** Opening Data extracts block **
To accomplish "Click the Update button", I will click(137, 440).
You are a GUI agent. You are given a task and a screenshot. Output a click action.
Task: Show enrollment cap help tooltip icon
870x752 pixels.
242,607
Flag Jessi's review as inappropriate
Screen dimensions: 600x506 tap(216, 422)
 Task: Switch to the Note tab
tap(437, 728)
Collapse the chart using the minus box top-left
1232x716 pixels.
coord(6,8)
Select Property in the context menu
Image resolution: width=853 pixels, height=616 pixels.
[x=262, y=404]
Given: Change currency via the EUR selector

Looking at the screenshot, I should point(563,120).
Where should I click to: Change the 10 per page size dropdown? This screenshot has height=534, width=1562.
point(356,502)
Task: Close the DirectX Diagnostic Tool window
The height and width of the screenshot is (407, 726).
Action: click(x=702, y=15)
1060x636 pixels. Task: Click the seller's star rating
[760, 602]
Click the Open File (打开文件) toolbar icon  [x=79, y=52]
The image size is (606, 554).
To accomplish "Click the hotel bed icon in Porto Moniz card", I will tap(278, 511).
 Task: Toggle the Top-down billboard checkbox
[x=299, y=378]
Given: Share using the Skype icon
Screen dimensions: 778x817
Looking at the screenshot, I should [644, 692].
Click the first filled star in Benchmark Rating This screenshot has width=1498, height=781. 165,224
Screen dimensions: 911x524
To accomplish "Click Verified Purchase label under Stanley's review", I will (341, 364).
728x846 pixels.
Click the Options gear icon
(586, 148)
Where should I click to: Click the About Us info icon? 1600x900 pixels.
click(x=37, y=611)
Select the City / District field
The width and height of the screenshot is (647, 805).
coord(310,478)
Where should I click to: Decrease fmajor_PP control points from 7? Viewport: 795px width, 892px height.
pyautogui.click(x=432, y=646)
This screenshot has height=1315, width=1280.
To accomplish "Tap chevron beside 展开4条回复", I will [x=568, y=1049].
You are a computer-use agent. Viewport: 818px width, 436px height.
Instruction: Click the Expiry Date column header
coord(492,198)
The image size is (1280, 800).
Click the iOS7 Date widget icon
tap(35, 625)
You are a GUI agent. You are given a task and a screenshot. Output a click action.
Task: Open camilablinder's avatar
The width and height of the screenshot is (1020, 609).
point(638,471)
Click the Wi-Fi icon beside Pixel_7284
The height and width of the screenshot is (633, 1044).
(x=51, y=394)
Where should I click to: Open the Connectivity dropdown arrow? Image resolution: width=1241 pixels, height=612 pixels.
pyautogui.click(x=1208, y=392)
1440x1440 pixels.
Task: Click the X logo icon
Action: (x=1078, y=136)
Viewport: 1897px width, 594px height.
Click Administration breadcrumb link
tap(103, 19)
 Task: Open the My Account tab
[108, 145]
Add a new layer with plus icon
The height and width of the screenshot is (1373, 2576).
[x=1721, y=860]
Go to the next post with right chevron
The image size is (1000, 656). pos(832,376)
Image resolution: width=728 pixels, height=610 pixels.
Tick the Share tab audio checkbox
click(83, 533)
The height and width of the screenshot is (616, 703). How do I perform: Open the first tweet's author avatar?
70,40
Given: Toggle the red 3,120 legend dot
** Closing Data extracts block **
**Your goal:**
Above are the records; from them, give again exactly the lines from the one containing "Where should I click to: Decrease" through the one containing "Task: Open camilablinder's avatar", both included.

**Output for this task:**
Where should I click to: Decrease fmajor_PP control points from 7? Viewport: 795px width, 892px height.
pyautogui.click(x=432, y=646)
This screenshot has height=1315, width=1280.
To accomplish "Tap chevron beside 展开4条回复", I will [x=568, y=1049].
You are a computer-use agent. Viewport: 818px width, 436px height.
Instruction: Click the Expiry Date column header
coord(492,198)
The image size is (1280, 800).
Click the iOS7 Date widget icon
tap(35, 625)
You are a GUI agent. You are given a task and a screenshot. Output a click action.
Task: Open camilablinder's avatar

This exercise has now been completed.